While preparing to use Vault, we asked ourselves two key questions:

  1. What backend (i.e., a place where secrets are stored physically; it can be a local file system or a solution based on some relational database or other storage types) should we use? What backend do the developers suggest?
  2. What performance does the chosen architecture have, and how much load can it handle?

The answer to the first question seems to be simple: HashiCorp recommends Consul as the only proper choice. And that is not surprising given that both projects have the same authors… The second question is more complicated, though. But why did they bother us at all?

In the application where Vault is actively used, we initially started deploying it with Consul, relying on the default option. Soon, we discovered that the usage of Consul and its maintenance brings a significant overhead: dozens of repositories, dozens of environments, multiple maintenance tasks (updates, reconfiguration, etc.). We discussed the situation with colleagues and decided to make our lives easier by migrating to GCS (Google Cloud Storage). This way, we can completely free ourselves from the challenges of maintaining the self-hosted backend solution.

However, over time we realized one thing that we did not consider: backends greatly vary in their load handling. While GCS could handle the mild development-originated traffic, it could not cope with the traffic coming during mass-testing or demo runs in front of our customers. It naturally made us wonder what would happen in production. Given the problem we have encountered, we need to perform load testing of various backends and examine the results.

Many parameters affect the performance of Vault: network latency, the backend type, the number of nodes in the Vault cluster, their load, etc. The results considerably vary when you modify even one parameter. In this article, we will analyze only a part of these factors — the “basic” (i.e., non-optimized) performance of various backends.

The good news is that many repositories containing ready-made scripts for testing are available in Git. If you want to test using the existing Vault installation, we suggest you use, for example, Vault Benchmarking Scripts or Load Tests for Vault. Another option is to use my testing method based on HashiCorp scripts — continue reading to see how it works.

Preparing for testing

Requirements

To perform the tests described below, we need:

  • The Vault manager running in HA mode. I am going to use a separate Kubernetes cluster to deploy three Vault clusters based on different backends.
  • A separate server for running test scripts. In our case, there is an independent server next to the K8s cluster. Testing is performed over a local network to minimize network latency.

Participants

We will be testing three popular backends:

  1. Consul;
  2. PostgreSQL;
  3. GCS (Google Cloud Storage).

The HA support is the key criterion for selecting candidates for testing (that is why we have included GCS in the list but not AWS S3). Also, we tried to include conceptually diverse backends in the list to make the comparison more interesting and illustrative.

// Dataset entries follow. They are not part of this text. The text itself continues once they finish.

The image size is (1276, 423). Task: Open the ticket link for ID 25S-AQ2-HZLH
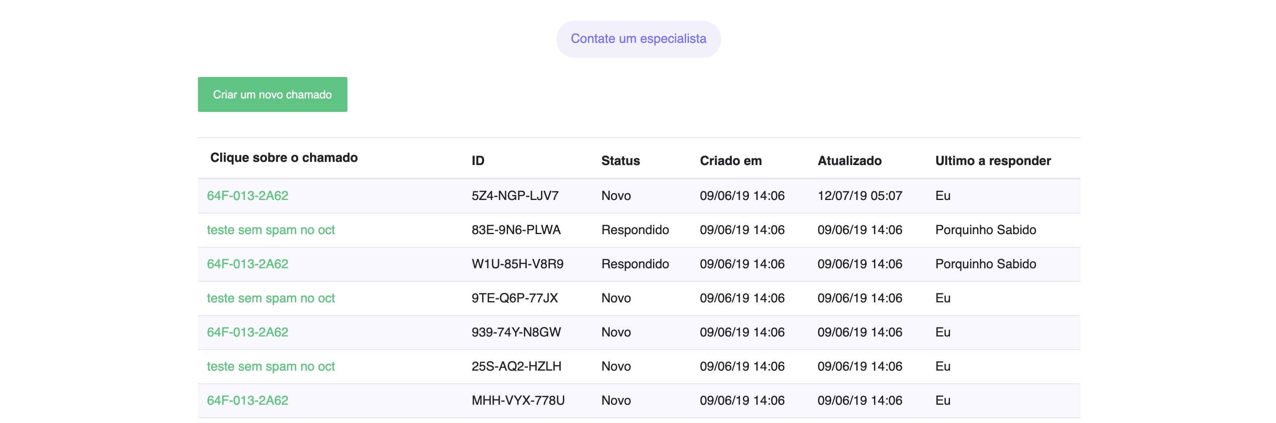click(x=270, y=366)
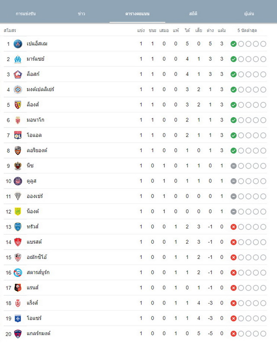Open the ผู้เล่น players tab
Screen dimensions: 277x343
point(249,13)
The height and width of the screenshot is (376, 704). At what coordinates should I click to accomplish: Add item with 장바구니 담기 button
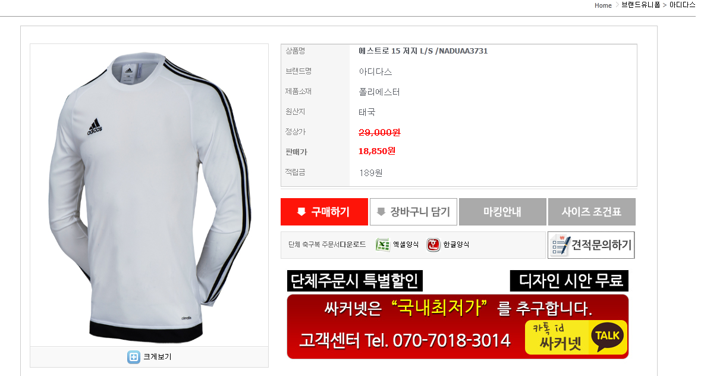coord(413,212)
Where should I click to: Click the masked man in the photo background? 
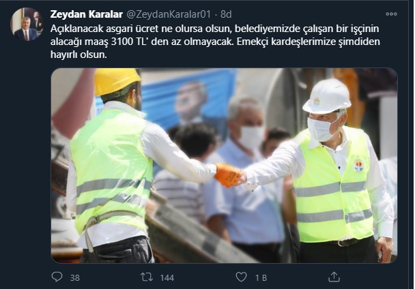coord(245,169)
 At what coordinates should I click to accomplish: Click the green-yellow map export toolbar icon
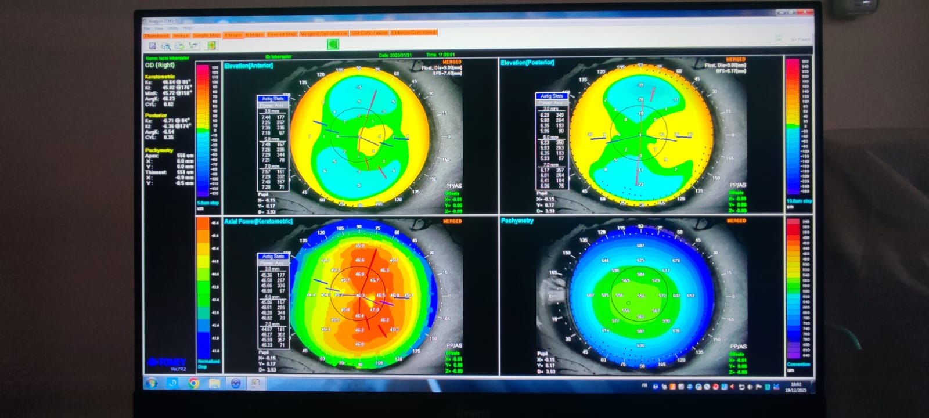pos(211,45)
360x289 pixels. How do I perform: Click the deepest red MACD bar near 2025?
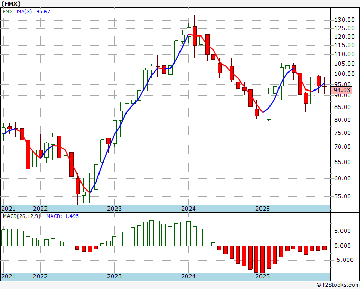point(263,259)
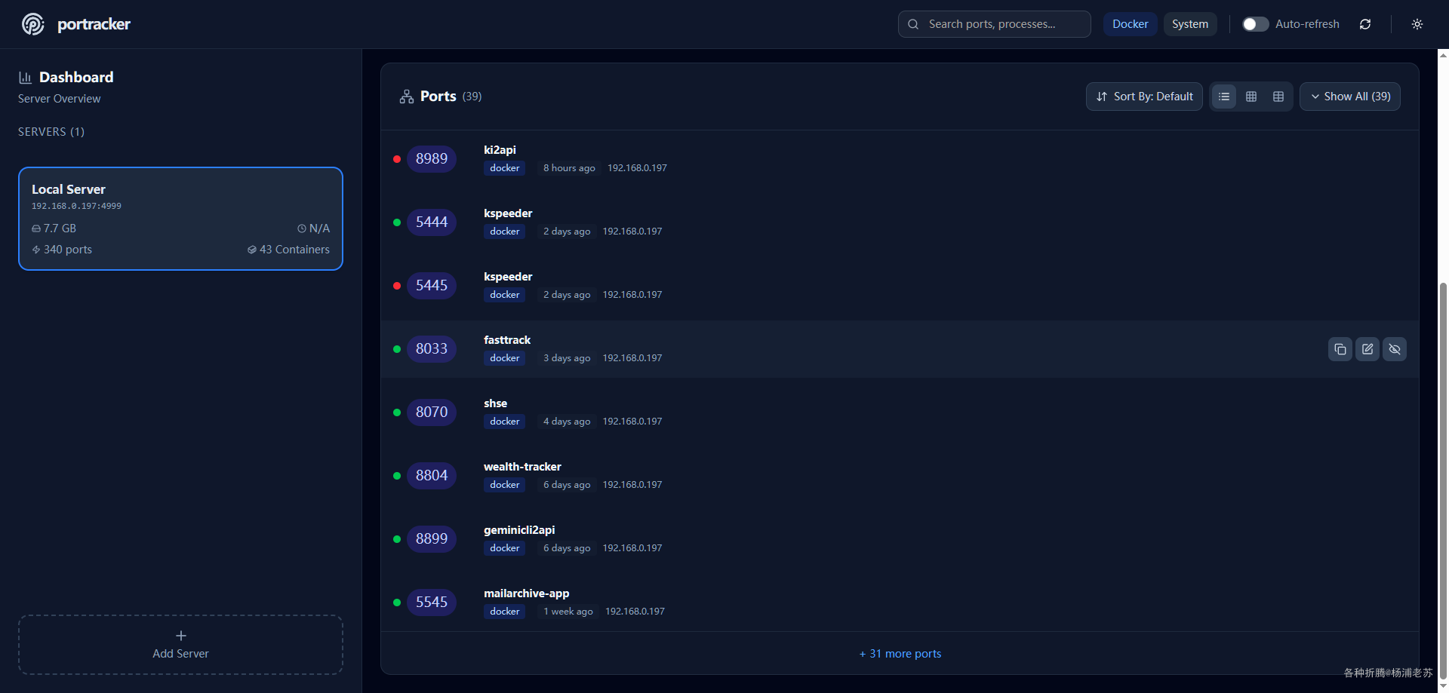
Task: Expand the Show All (39) dropdown
Action: 1350,97
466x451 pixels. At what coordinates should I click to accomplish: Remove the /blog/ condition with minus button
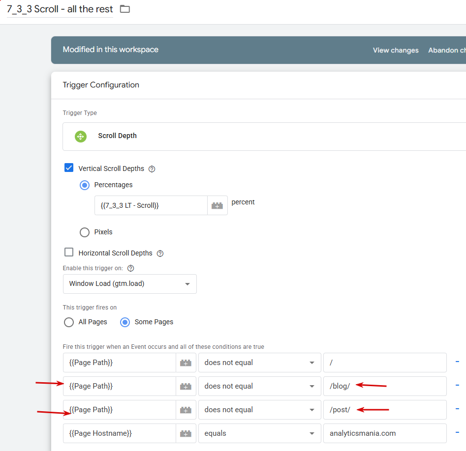tap(457, 386)
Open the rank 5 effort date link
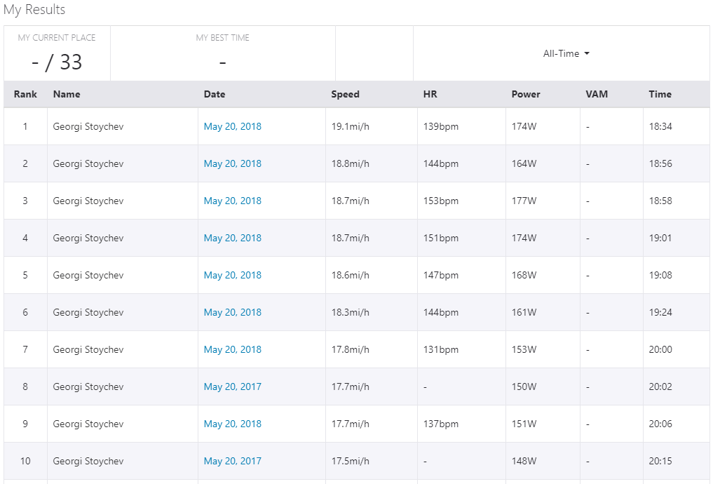The width and height of the screenshot is (713, 484). tap(232, 276)
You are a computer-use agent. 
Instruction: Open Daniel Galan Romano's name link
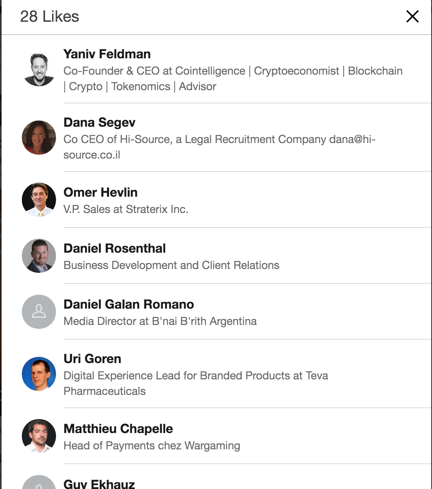[129, 304]
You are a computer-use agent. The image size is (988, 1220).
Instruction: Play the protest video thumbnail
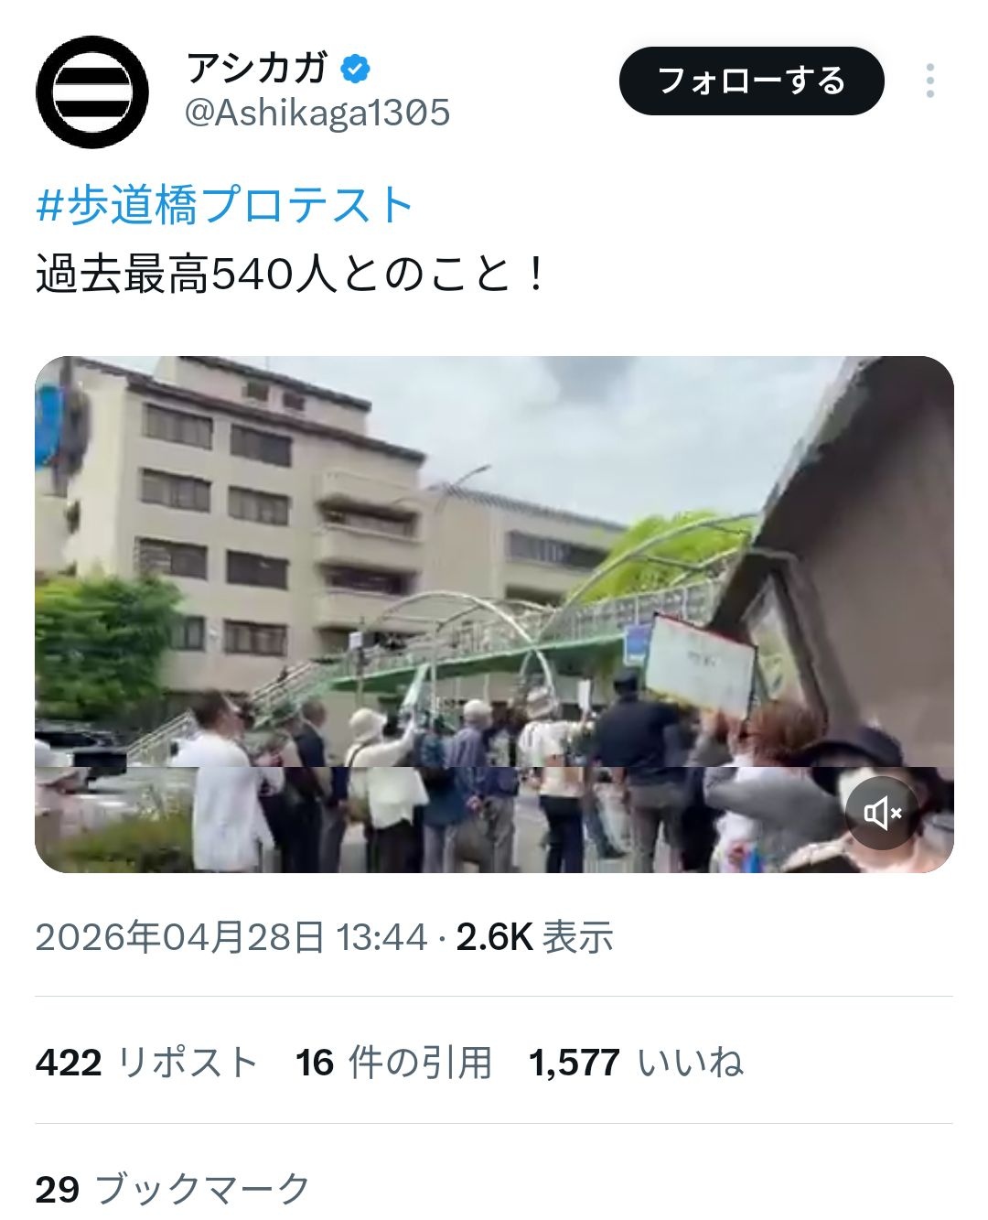pos(494,614)
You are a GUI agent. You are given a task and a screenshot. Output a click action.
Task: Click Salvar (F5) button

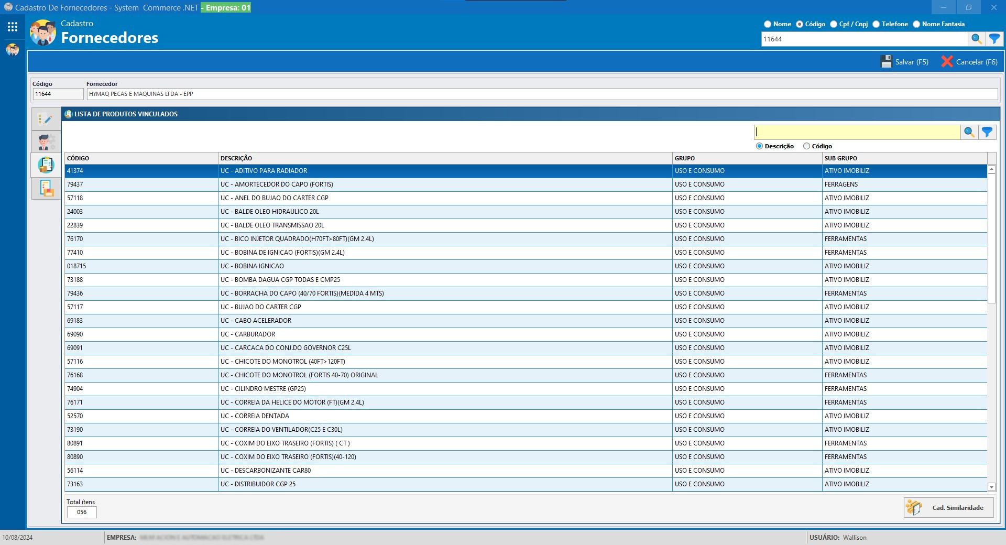(x=904, y=62)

The complete list of supported backends is available in Vault’s documentation. Using the algorithm outlined below, you can quickly test any other backends of your choice.

Action plan

How is the benchmarking performed?

  1. Writing 10 000 secrets via several threads. There is no strong rationale for this number: we picked it so that the work volume is substantial for the backend.
  2. Reading secrets in the same way.
  3. Measuring the performance of each backend.

We will be using the wrk load testing tool. It is used in the benchmarking set developed by HashiCorp itself.

Benchmarking the performance

1. Consul

First, let’s test Vault with the Consul backend. There are two tests (according to the plan): for writing and reading secrets.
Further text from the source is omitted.